I dipped an apple in honey today, symbolizing my wish for a sweet new year, but I did so with the understanding that dipping-an-apple-in-honey is an accoutrement, one that falls far short of penetrating the importance of the day--a new beginning, but also the beginning of a period of judgment and reflection, a final opportunity to amend one's faults and begin the new year as a better person. It's a distinction that, all too often, I feel that my fellow Jews fail to make. Just ask my brother, who along with his fellow IDF recruits was treated to a Rosh HaShana talk from his base Rabbi. What should have been an interesting hour apparently devolved into Gematric explanations for the tradition of eating a fish head in the holiday meal.

But as much as I'd like to sneer at this Rabbi and his simplistic approach to our shared faith (or perhaps at his expectations from the level of comprehension and interest he would receive from his audience), who do you think had a more meaningful time this morning in synagogue? I'll bet you anything he wasn't making glib comparisons to Terry Pratchett novels. I genuinely do believe that injecting a permissive, tolerant, respectful tone into religious worship is a worthy goal, but it's hard to maintain that conviction when I juxtapose some of the modern Reform prayers--essentially an attempt to fabricate tradition out of whole cloth and with a multicultural twang--with something like the hymn U'netane Tokef:
On Rosh HaShana their fate shall be written, and on Yom Kippur it shall be sealed.

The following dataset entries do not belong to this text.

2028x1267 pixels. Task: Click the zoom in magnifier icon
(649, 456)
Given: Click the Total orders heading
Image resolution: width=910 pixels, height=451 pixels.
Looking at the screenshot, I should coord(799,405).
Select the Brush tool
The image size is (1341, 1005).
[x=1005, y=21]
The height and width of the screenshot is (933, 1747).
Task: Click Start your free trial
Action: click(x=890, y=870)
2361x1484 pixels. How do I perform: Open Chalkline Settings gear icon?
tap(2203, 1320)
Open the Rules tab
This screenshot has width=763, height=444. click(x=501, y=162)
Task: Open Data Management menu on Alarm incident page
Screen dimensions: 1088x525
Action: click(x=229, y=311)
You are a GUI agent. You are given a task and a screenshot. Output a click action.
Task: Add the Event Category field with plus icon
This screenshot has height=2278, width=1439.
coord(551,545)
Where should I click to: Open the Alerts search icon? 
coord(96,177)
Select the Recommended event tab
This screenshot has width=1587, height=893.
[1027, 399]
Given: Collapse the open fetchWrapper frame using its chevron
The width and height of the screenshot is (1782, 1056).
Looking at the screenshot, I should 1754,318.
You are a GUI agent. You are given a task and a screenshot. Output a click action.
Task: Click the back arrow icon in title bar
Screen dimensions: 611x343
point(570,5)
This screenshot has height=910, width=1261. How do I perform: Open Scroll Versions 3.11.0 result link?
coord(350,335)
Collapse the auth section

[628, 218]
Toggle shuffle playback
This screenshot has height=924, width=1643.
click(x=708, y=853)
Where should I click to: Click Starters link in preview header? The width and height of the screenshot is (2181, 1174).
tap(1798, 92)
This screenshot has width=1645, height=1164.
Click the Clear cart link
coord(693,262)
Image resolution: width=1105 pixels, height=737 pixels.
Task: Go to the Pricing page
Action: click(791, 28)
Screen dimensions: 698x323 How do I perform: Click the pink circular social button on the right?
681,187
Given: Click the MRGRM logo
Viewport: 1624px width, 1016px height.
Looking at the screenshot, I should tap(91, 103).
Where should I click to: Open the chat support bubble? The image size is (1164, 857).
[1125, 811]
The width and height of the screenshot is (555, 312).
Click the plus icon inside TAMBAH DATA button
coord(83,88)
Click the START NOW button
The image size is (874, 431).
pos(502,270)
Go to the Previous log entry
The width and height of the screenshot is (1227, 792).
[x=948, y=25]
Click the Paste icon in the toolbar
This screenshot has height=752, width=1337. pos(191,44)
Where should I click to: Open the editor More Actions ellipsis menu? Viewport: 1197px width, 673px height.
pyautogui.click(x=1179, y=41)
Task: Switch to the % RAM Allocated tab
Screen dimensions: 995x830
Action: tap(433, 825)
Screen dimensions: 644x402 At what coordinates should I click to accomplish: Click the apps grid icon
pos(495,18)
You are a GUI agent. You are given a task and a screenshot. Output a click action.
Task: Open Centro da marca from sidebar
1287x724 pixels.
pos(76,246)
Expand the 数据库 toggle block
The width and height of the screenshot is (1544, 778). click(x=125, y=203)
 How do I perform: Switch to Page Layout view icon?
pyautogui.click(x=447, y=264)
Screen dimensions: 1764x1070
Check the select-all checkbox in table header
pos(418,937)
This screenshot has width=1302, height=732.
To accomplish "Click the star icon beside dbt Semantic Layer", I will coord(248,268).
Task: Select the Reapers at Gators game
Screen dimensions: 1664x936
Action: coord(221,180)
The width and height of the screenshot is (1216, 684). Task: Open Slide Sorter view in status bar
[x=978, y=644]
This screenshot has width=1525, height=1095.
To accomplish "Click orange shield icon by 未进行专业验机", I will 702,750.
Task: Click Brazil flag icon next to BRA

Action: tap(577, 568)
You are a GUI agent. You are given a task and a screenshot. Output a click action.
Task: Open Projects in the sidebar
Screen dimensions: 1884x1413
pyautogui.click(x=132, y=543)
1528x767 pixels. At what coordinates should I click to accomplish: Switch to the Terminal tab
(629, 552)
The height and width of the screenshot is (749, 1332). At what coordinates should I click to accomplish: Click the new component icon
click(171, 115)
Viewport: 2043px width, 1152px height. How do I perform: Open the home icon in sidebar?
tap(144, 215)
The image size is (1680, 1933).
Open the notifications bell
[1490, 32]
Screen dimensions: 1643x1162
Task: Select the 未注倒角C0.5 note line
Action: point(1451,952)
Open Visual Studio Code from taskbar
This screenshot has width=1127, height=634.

How many shall pass on, and how many shall be born, who will live and who will die, who is at the end of their life and who is not at its end, who in fire and who in water, who by the sword, who by a wild beast, who by hunger and who by thirst, who in an earthquake, and who in a plague, who by strangling, and who by stoning. Who shall rest, and who shall wander, who will live peacefully and who shall be harried, who will be calm, and who will be tormented, who will be poor and who will be rich, who will be brought low and who raised high.

And repentance and prayer and charity shall lift the evil of the decree.
According to tradition, U'netane Tokef was written by Rabbi Amnon of Mainz around the tenth century, as he lay dying from wounds inflicted by a Bishop who had failed to convert him to Christianity. The story is, of course, apocryphal, but the power of the hymn can't be denied. And if I had my way, we would never sing it in on Rosh HaShana. U'netane Tokef is part of the Musaf--the segment of the Rosh HaShana prayer that expresses the wish for the erection of a third Temple and the resumption of animal sacrifices, neither of which are on my wish list for the coming year. And yet, what in the entire catalogue of modern Reform prayers can match up to the fervor of this hymn?

I wouldn't like for this post to be mistaken for a request for pity. I've never felt sorry for my inability to feel fervent faith. It's not something I've ever needed, or felt the lack of. I've managed to talk my way around the inherent hypocrisy of attending religious worship without feeling religious conviction, with various explanations that pretty much boil down to the fact that I go to synagogue, or light Shabbat candles or keep Kosher or forgo bread on Pesach, because I feel that I should. And whether or not we like to admit this, the fact is that Reform Judaism is a very comfortable place for people like me, who want contact with their birthright that isn't incompatible with a modern lifestyle (which isn't to say that there aren't devout Reform Jews. I haven't taken a poll or anything). I'm comfortable with being the agnostic in the synagogue, and when it comes to it I suspect I'll be comfortable with being an atheist in synagogue as well, but I do wonder if my brand of faith has what it takes to make it through the ages. When the bad times come, will our ersatz services and gender-neutral prayers be enough to help us get by? Will we even turn to our faith?

Shana Tova to you, if your tastes run that way. And if not, remember that each day is, in itself, the beginning of a new year--as holy as any other, and as worthy of celebration.